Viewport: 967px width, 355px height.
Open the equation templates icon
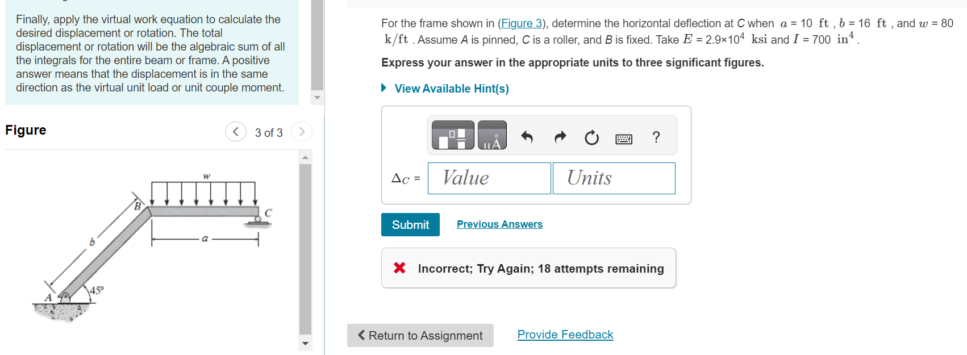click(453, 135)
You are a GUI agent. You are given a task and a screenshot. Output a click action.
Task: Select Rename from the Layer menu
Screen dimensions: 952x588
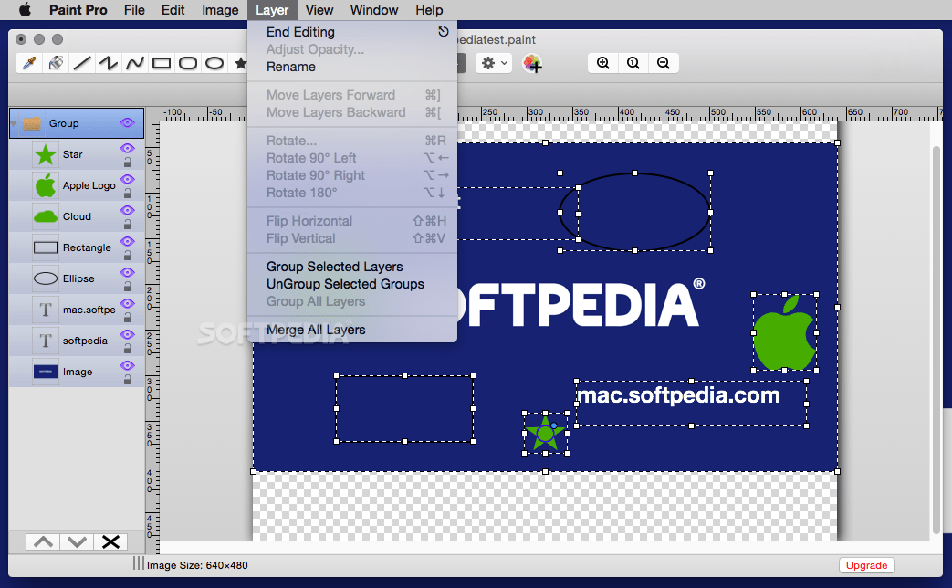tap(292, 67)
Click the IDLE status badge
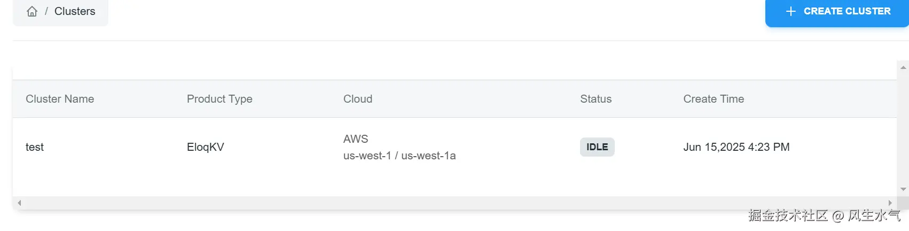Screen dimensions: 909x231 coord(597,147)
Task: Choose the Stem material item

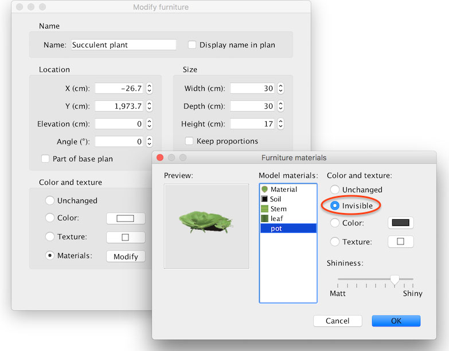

--------------------------------

### WORK REQUIRED
Only the lines from the line with "You are a GUI" through the final line of the material belong in the answer, copied exactly and without pictures.

### TASK OUTPUT
You are a GUI agent. You are given a task and a screenshot. Output a click action.
Task: Select Rename from the Layer menu
Screen dimensions: 952x588
tap(292, 67)
Click the IDLE status badge
Screen dimensions: 909x231 coord(597,147)
Task: Choose the Stem material item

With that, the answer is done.